いや、名前は確かにあり、そこにちゃんと存在はしていた。しかし、時が経つに連れ、名前は徐々に消えていった。そして、私は人々から忘れ去られる。名前も存在も。私は名前を呼ばれた頃を思い出す。しかし、もう名前を呼ばれた頃の記憶はほとんど無くなっていた。それでも、私は懸命に思い出す。私が私でいられるように。しかし、そのたびに現実が私を呼ぶ。「お前」 「貴様」等と。

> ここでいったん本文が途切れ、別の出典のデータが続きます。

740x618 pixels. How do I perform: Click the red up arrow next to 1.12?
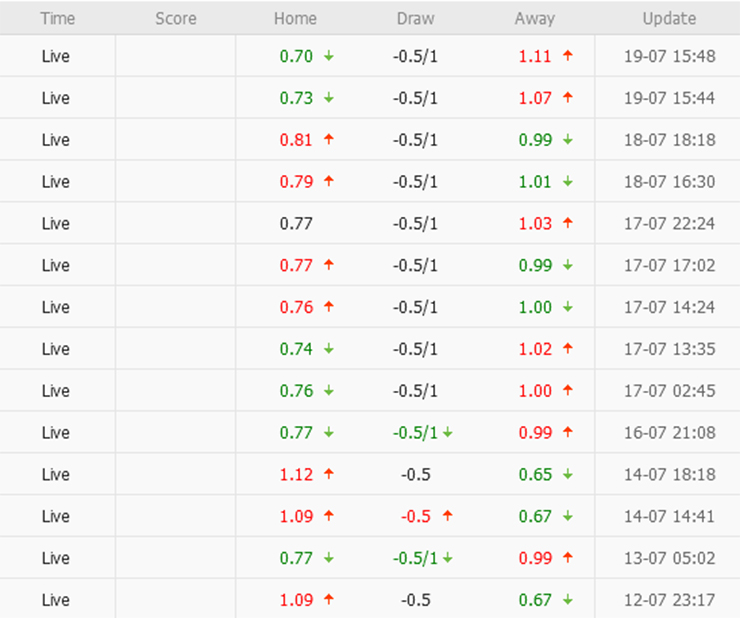(x=329, y=475)
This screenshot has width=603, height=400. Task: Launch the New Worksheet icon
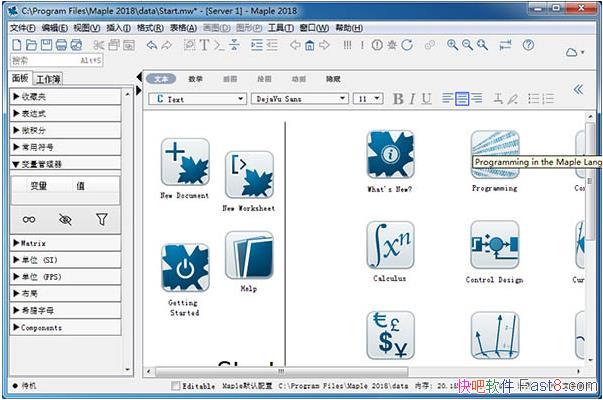point(248,176)

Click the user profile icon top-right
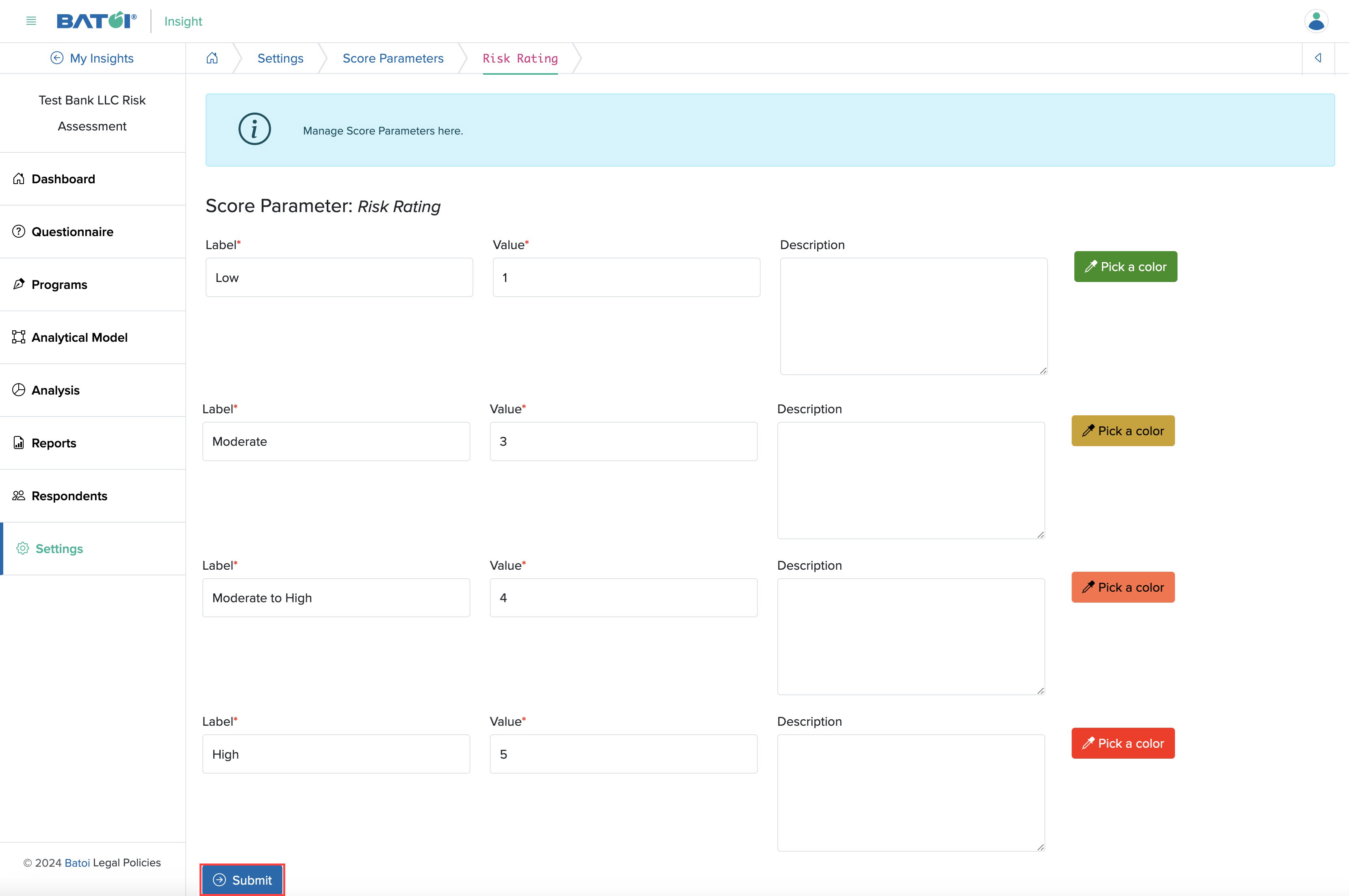[x=1316, y=20]
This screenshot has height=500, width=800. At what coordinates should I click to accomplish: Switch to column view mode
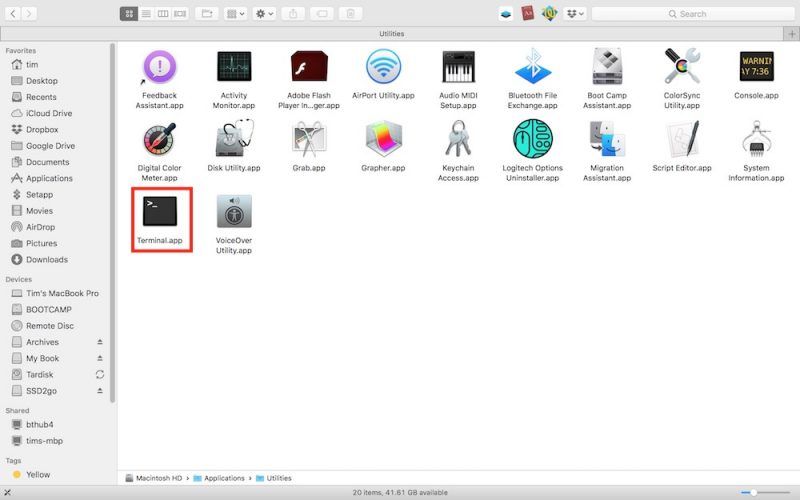[x=163, y=14]
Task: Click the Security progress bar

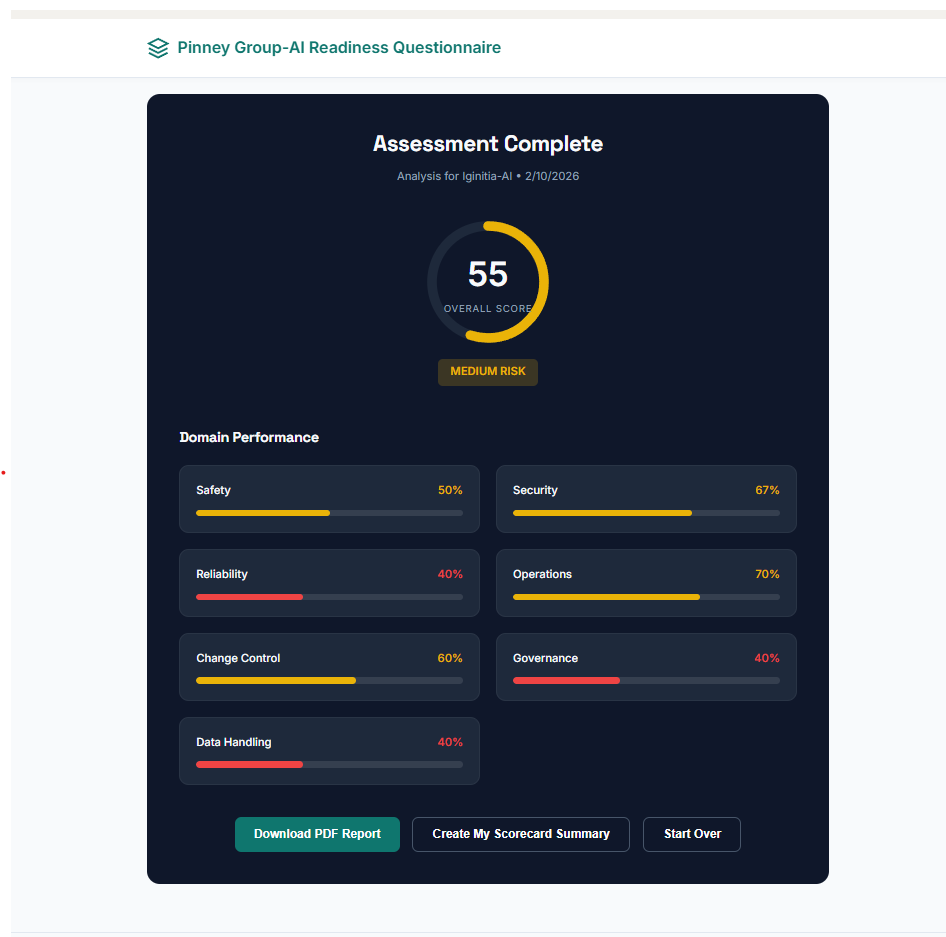Action: pyautogui.click(x=646, y=513)
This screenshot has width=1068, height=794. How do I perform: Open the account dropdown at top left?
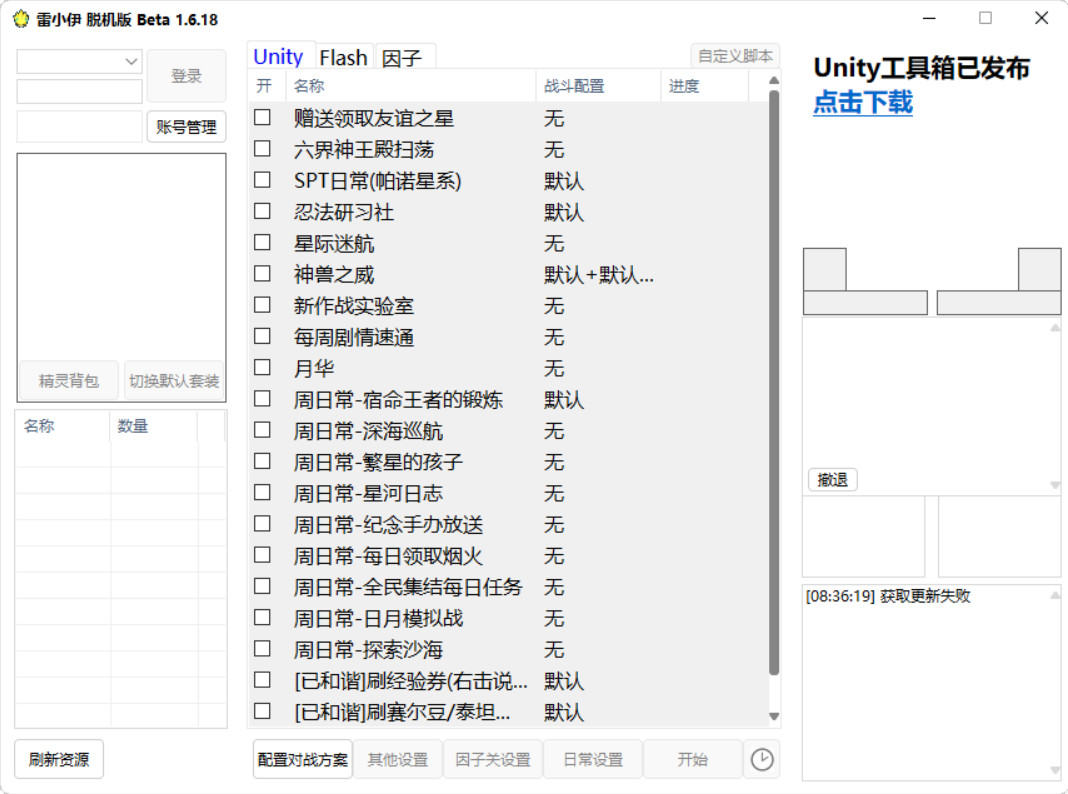pos(80,62)
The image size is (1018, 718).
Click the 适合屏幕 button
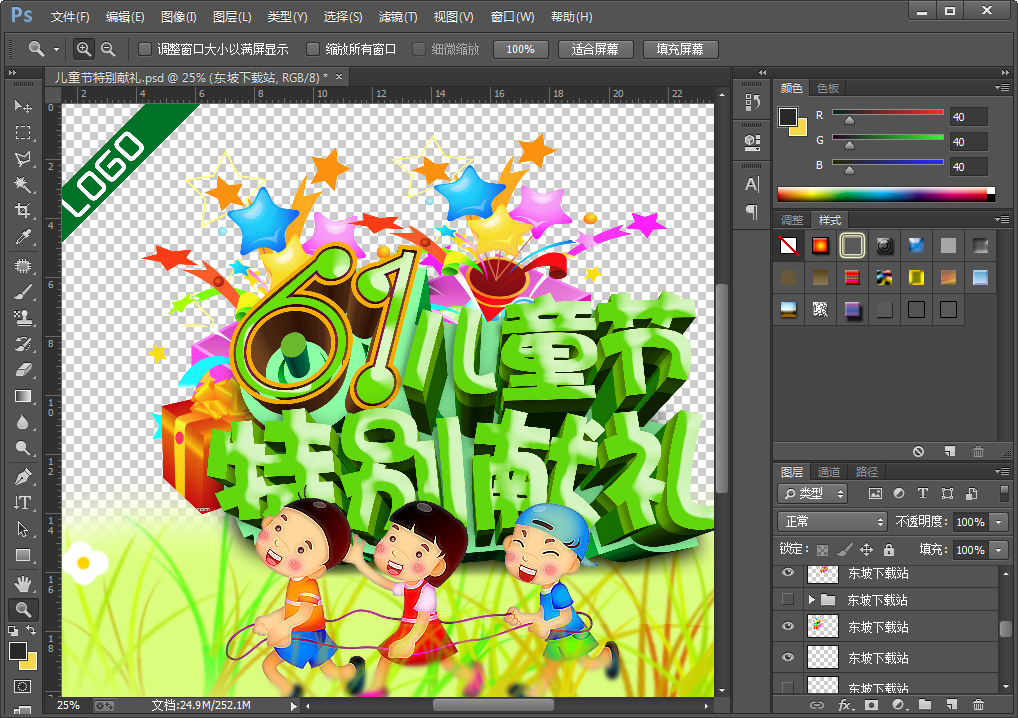point(594,49)
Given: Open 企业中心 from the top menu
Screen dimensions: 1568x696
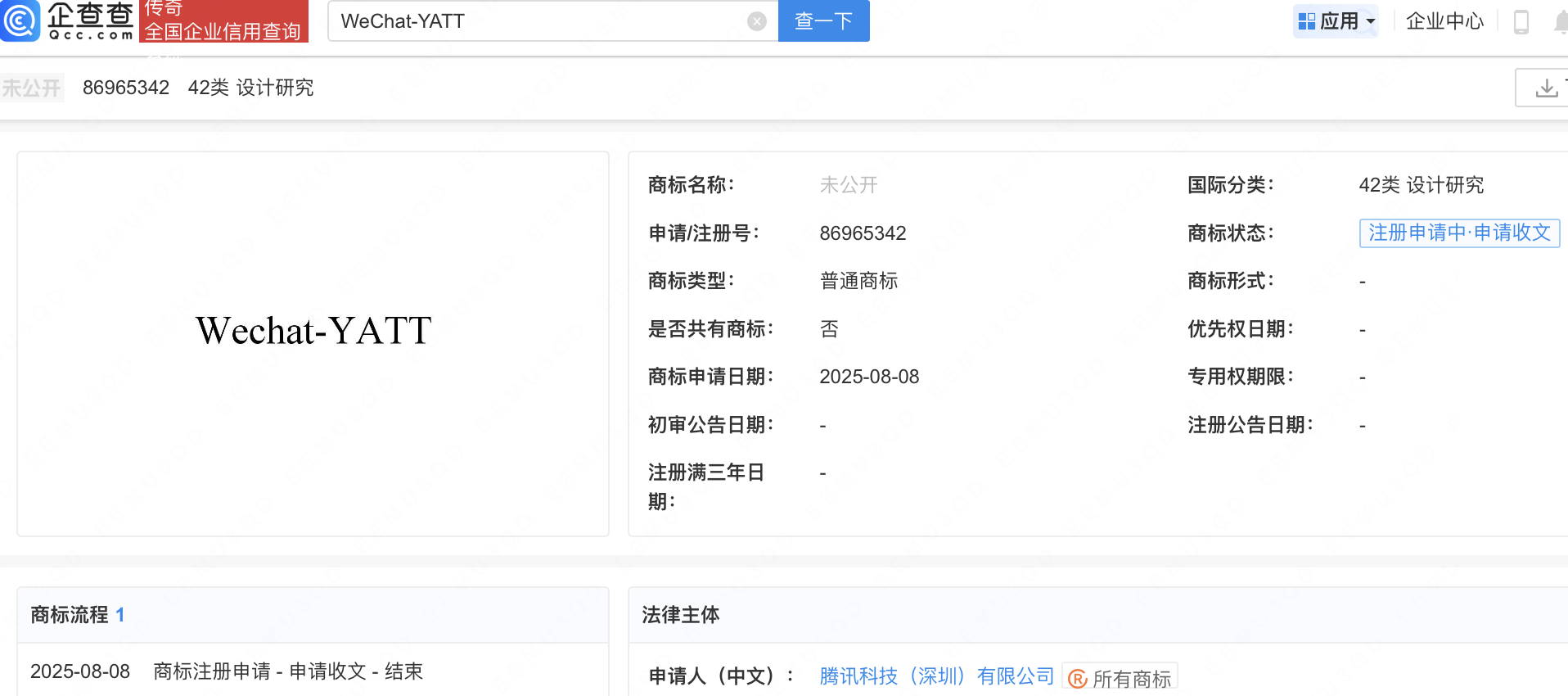Looking at the screenshot, I should point(1444,21).
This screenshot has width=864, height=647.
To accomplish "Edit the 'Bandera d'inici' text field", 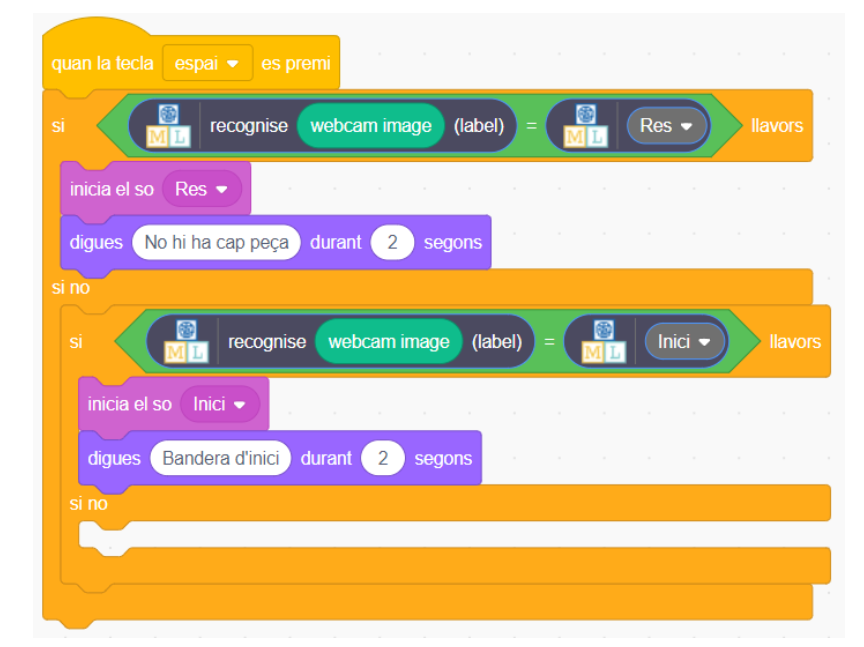I will [x=220, y=458].
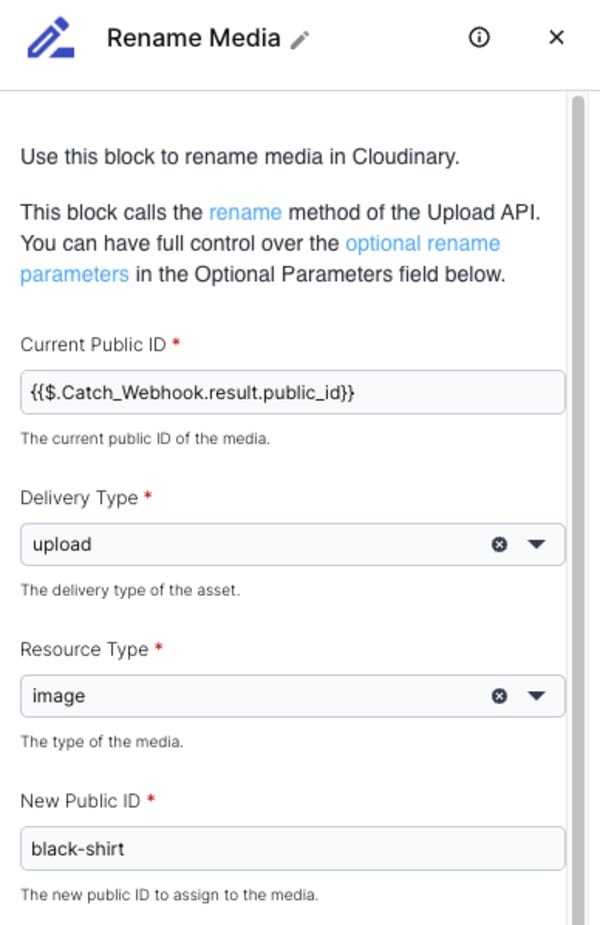Screen dimensions: 600x925
Task: Clear the Resource Type image value
Action: [x=499, y=696]
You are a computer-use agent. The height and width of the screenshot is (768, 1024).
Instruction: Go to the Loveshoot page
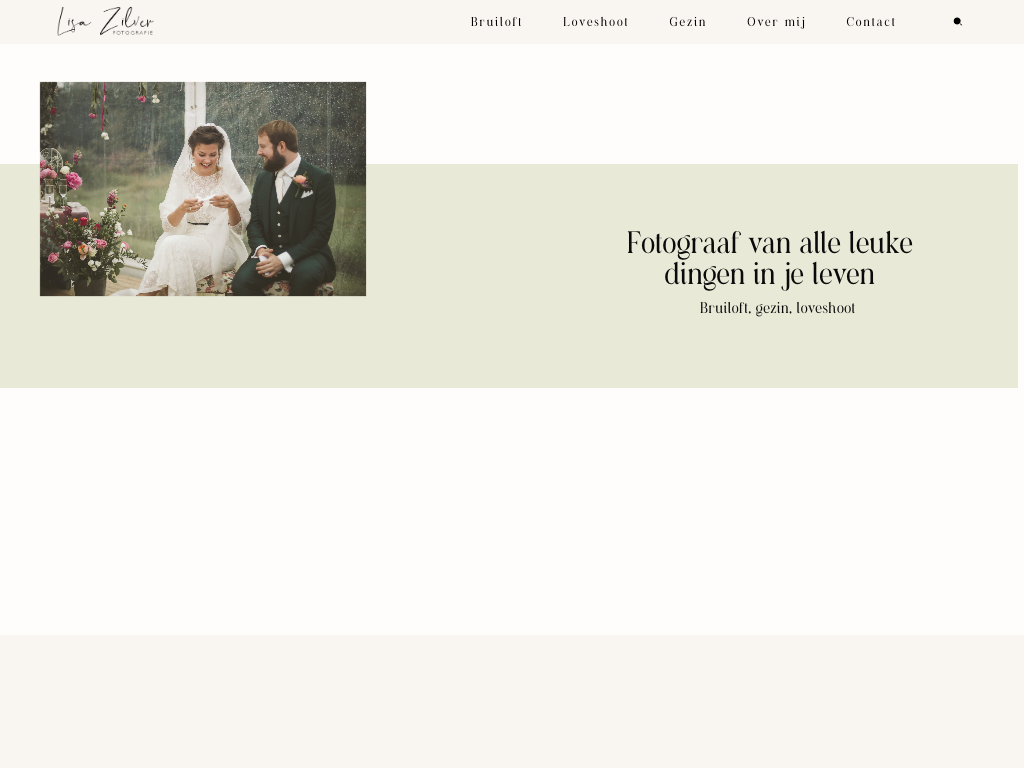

私は社会の歯車の1つ。せかせかとゴキブリの様に動き続けている。しかし、動けなくなったら捨てられる。呆気なく、それこそゴキブリの様に。私は時々思う。ああ、そうか。私は自ら歯車に成り下がる為に、こんな所へ来ているんだと。歯車にでもならないと私は生きていけないと。しかし、私の居場所は其処には無い。生きている甲斐が無い。私は、物では無い。私は、害虫では無い。私には、名前があり、笑って生きる権利があるはずだ。私は、死ぬ時に、生きていて良かったと思えるような人生を送ってもいいはずだ。居場所を求めてもいいはずだ。
しかし、それは所詮きれいごと。私は所詮、歯車。言われた通りにしかくるくる動けない、歯車。
結局、悪いのは私だ。勇気も実力も名前も存在も金も友達も恋人もモラルもセンスも何も無い私が悪い。そんな世界に生まれた私が悪い。
そして、今日も私は無機質に回る。クルクルと……。